Kemudian, ketika mendengarkan apa yang dikatakan Sang Buddha, pikiran bhikkhu itu sangat bergembira. Ia memberikan penghormatan kepada Sang Buddha dan mengundurkan diri. Dengan berlatih sendiri di suatu tempat yang tenang dengan ketekunan ia berkembang di dalamnya [yaitu tidak menyerah pada kecenderungan-kecenderungan yang mendasari] tanpa kelalaian. Setelah berlatih dengan tekun dan berkembang di dalamnya tanpa kelalaian, ia [dapat] merenungkan tentang itu demi kepentingan di mana seorang putra perumah tangga meninggalkan keduniawian, mencukur janggut dan rambutnya serta mengenakan jubah Dharma pada tubuhnya, demi keyakinan meninggalkan rumah menuju keadaan tanpa rumah… [sampai dengan]… ia sendiri mengetahui bahwa tidak akan ada kelangsungan yang lebih jauh lagi.
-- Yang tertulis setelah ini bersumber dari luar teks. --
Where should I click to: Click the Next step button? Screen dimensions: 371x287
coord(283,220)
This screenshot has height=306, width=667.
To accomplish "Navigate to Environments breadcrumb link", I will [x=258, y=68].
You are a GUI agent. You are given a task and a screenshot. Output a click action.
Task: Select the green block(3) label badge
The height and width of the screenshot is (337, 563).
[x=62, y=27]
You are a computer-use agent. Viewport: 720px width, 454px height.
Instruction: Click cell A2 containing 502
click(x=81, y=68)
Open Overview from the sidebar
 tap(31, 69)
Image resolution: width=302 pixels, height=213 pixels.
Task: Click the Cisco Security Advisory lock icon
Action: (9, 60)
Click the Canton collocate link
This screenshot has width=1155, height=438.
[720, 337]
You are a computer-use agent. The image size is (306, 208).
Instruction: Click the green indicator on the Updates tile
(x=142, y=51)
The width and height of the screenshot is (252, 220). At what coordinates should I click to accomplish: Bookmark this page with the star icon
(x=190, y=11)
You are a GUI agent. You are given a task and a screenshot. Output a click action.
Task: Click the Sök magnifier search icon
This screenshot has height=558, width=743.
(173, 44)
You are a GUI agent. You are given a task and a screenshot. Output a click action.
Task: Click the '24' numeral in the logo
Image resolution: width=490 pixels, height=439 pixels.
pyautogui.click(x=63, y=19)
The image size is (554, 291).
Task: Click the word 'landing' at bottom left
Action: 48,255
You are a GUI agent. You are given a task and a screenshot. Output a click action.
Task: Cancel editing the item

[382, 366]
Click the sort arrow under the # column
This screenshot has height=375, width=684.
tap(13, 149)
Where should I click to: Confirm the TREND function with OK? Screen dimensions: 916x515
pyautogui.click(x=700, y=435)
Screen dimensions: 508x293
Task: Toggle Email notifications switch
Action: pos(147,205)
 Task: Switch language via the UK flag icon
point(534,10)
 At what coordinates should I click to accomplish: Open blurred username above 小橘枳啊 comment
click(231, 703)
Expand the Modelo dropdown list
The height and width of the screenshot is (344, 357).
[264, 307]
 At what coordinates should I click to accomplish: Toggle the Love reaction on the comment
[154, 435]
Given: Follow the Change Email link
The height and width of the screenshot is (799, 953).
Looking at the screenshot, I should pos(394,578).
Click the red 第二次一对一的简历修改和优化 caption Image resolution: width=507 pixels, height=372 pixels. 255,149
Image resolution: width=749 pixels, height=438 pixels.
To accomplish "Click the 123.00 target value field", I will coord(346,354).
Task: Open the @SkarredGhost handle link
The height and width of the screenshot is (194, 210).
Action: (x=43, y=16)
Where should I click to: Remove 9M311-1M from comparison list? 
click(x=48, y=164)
Kemudian, bhikkhu itu menjadi seorang arahant, dengan mencapai pembebasan pikiran.
Demikianlah telah kudengar.
Pada suatu ketika Sang Buddha sedang berdiam di Sāvatthī di Hutan Jeta, Taman Anāthapiṇḍika. Pada waktu itu Sang Bhagavā berkata kepada para bhikkhu:
“Pada masa lampau aku berdiam mencari kepuasan sehubungan dengan bentuk. Oleh karena itu, aku menyadari kepuasan sehubungan dengan bentuk dan melihat dengan pengetahuan dan kebijaksanan sebagaimana adanya kepuasan sehubungan dengan bentuk. Dengan cara yang sama aku berdiam mencari kepuasan sehubungan dengan perasaan… persepsi… bentukan… kesadaran. Oleh karena itu, aku menyadari kepuasan sehubungan dengan perasaan… persepsi… bentukan… kesadaran dan melihat dengan pengetahuan dan kebijaksanaan sebagaimana adanya kepuasan sehubungan dengan kesadaran.
“Para bhikkhu, aku berdiam mencari bahaya sehubungan dengan bentuk. Oleh karena itu, aku menyadari bahaya sehubungan dengan bentuk dan melihat dengan pengetahuan dan kebijaksanaan sebagaimana adanya bahaya sehubungan dengan bentuk. Dengan cara yang sama aku berdiam mencari bahaya sehubungan dengan perasaan… persepsi… bentukan… kesadaran. Oleh karena itu, aku menyadari bahaya sehubungan dengan kesadaran dan melihat dengan pengetahuan dan kebijaksanaan sebagaimana adanya bahaya sehubungan dengan kesadaran.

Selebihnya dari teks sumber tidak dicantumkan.